In this article, we’ll discuss social determinants of health and the impact they can have on patient portal adoption rates.
What Are Social Determinants of Health?
According to the U.S. Department of Health and Human Services, social determinants of health are “the conditions in the environments where people are born, live, learn, work, play, worship, and age that affect a wide range of health, functioning, and quality of life outcomes and risks.”
SDOH can be grouped into five different categories:
- Economic stability
- Education access and quality
- Healthcare access and quality
- Neighborhood and built environment
- Social and community context
In other words, everything from income and education to housing and diet can impact a person’s quality of life and overall health and wellbeing. In fact, research shows that 80-90 percent of patient outcomes directly correlate with social determinants of health. Additionally, because health inequities can lead to poor health management and outcomes, they can also contribute to rising healthcare costs.

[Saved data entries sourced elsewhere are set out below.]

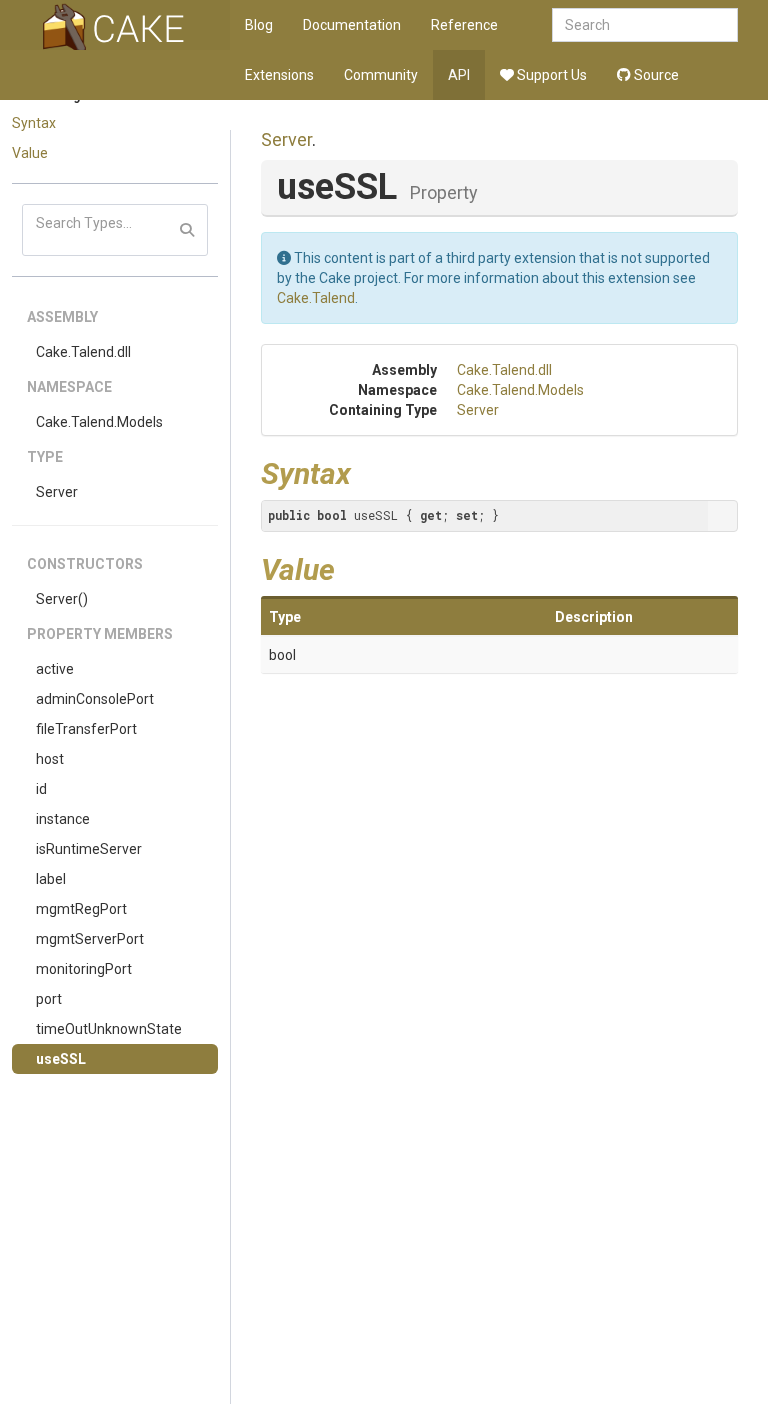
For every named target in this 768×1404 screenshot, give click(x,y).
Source (655, 75)
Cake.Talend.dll (83, 352)
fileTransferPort (86, 729)
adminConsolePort (95, 699)
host (50, 759)
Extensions (279, 75)
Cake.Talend (316, 298)
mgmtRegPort (81, 909)
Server (57, 492)
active (55, 669)
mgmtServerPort (90, 939)
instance (63, 819)
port (49, 999)
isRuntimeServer (89, 849)
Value (30, 153)
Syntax (34, 123)
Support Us (550, 75)
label (51, 879)
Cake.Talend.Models (99, 422)
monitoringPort (84, 969)
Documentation (352, 25)
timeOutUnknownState (109, 1029)
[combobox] (645, 25)
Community (381, 75)
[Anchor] (366, 471)
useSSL (61, 1059)
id (41, 789)
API (459, 75)
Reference (464, 25)
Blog (259, 25)
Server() (62, 599)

How do SDOH impact patient portal adoption?
Despite more than 90 percent of healthcare practices offering access to a patient portal, adoption rates are still a pain point for many organizations. Social determinants of health have a direct impact on patient portal adoption rates.

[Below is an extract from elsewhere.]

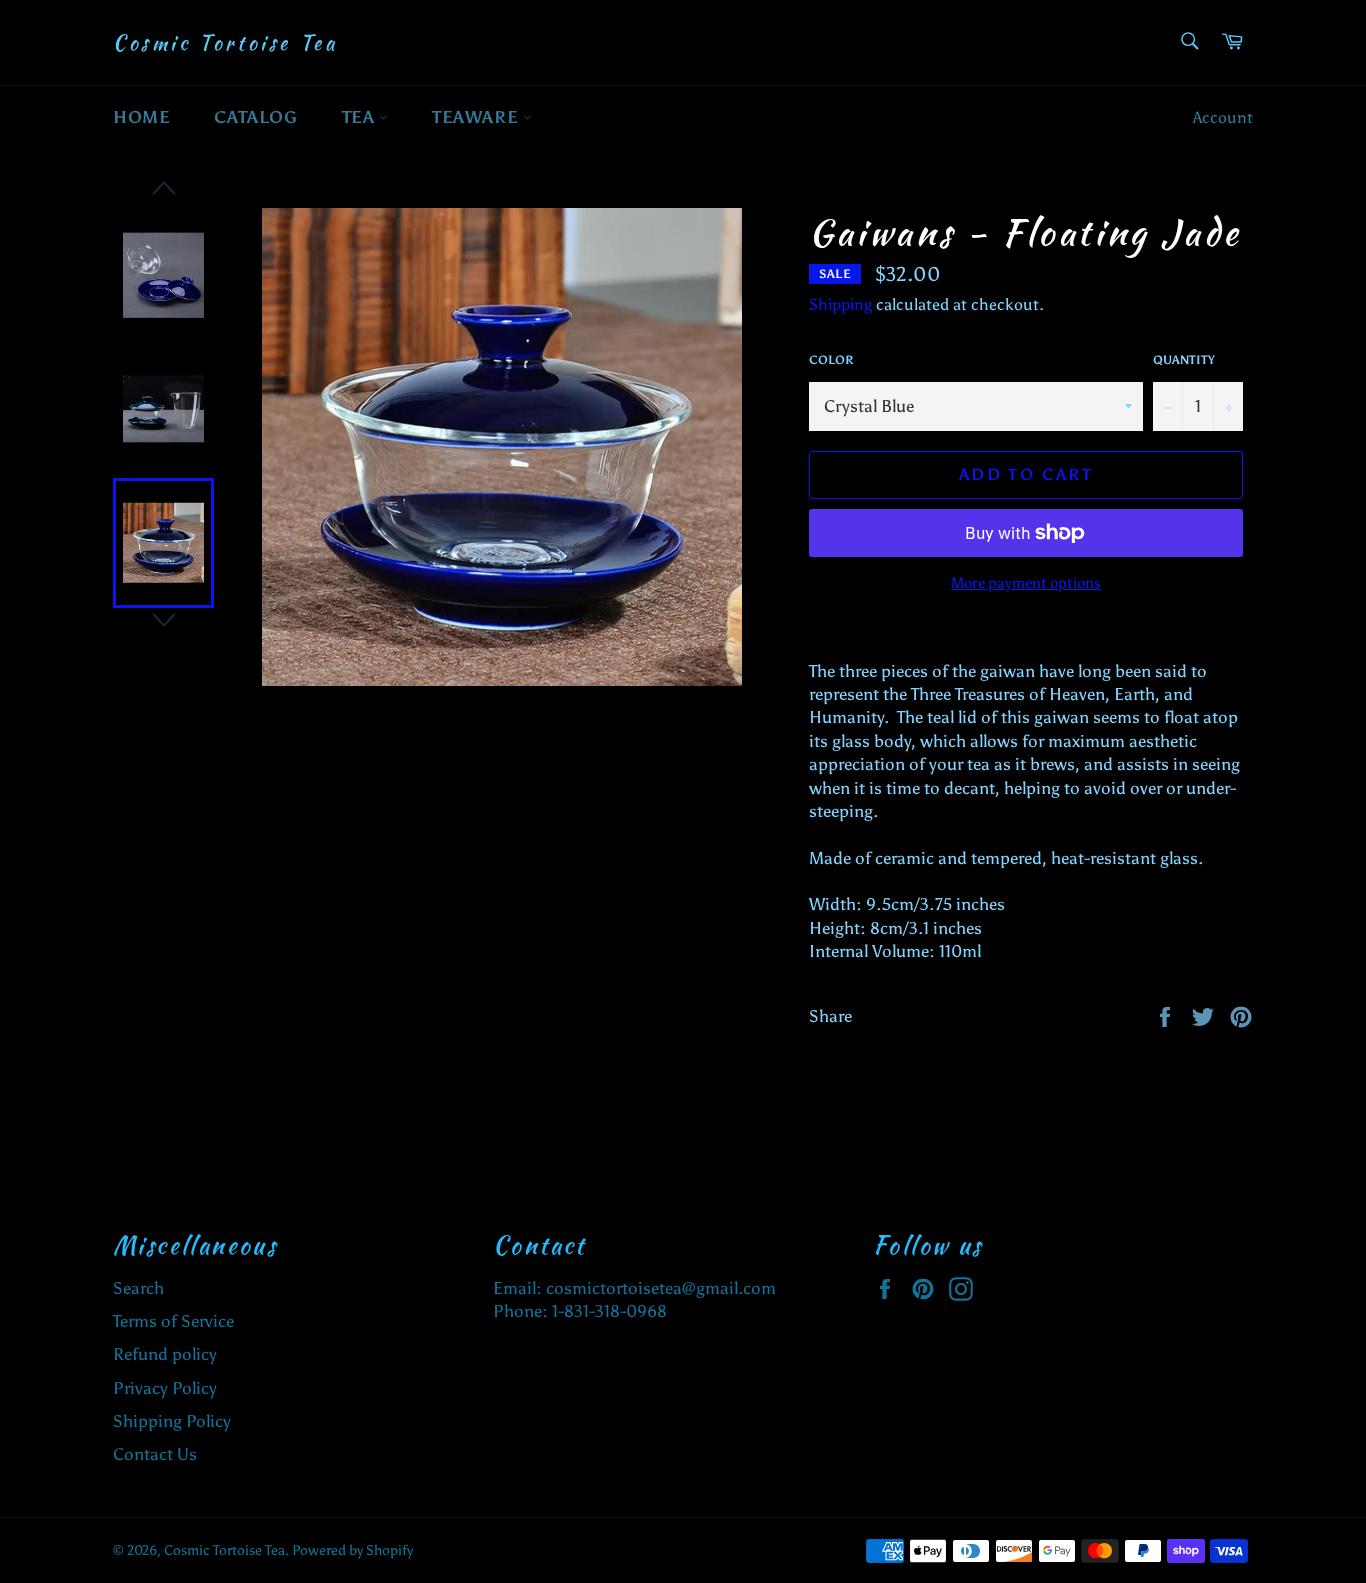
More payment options (1026, 583)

A recent study revealed that several socioeconomic variables can be used to predict patient portal adoption, including age, income, education, marital status, gender, mental health, number of people in household, chronic disease, and Medicaid enrollment. More than 100 studies document the disparities in patient portal use among vulnerable patient populations, such as elderly individuals, racial minorities, and low-income families.
For healthcare practices, there are significant implications associated with low patient portal adoption—especially among vulnerable populations who may be battling chronic conditions, living in poor conditions, and/or limited in terms of health literacy.
Addressing SDOH with Patient Engagement Technology
Despite these disparities, healthcare practices can use technology to identify and address social determinants of health among the populations they treat. Here’s how:
1. Identify high-risk patient populations.
Leveraging the robust, real-time datasets aggregated from clinical and claims data housed in electronic health records (EHRs), healthcare practices can triage patients into various risk categories, such as chronic condition populations, to ultimately improve patient outcomes. This helps practices identify high-risk individuals who may require additional support and outreach from their providers.
With a better idea of which patients to monitor and intervene with, healthcare practices can improve patient management efforts and encourage healthy behavior among vulnerable populations, without increasing manual workflows or heavy lifting by staff.
2. Deliver personalized patient interventions.
With a better understanding of which patients are in a high-to-moderate risk category, healthcare practices and providers can use population health management technology like Patient Activate to deliver automated, personalized interventions. Automated outreach campaigns are a great way to get in touch with patients between visits via their preferred communication method, whether it be phone, text, or in-portal message.
For example, by establishing rules within a population health management platform, practices can receive a notification when patients have not scheduled a maintenance appointment or fulfilled a self-management task, like recording a blood pressure reading or monitoring glucose levels at home. After the initial setup, the platform will automatically search the updated populations for at-risk patients.
3. Offer virtual care alternatives to in-person visits.
Offering virtual care, or telehealth appointments, is another excellent way healthcare practices can address health inequity. Although not a solution for every vulnerable patient—the digital divide is still very much a factor—telehealth visits improve access to care for individuals in rural and often underserved areas, elderly patients who may lack a form of reliable transportation, and those treating chronic conditions.
These are just a few examples of how patient engagement technology can be used to improve access, reduce disparities, and achieve healthy outcomes across various populations—regardless of the money they make, where they live, or their level of education. By taking steps to identify and address social determinants of health, your practice can initiate real, meaningful change, one patient at a time.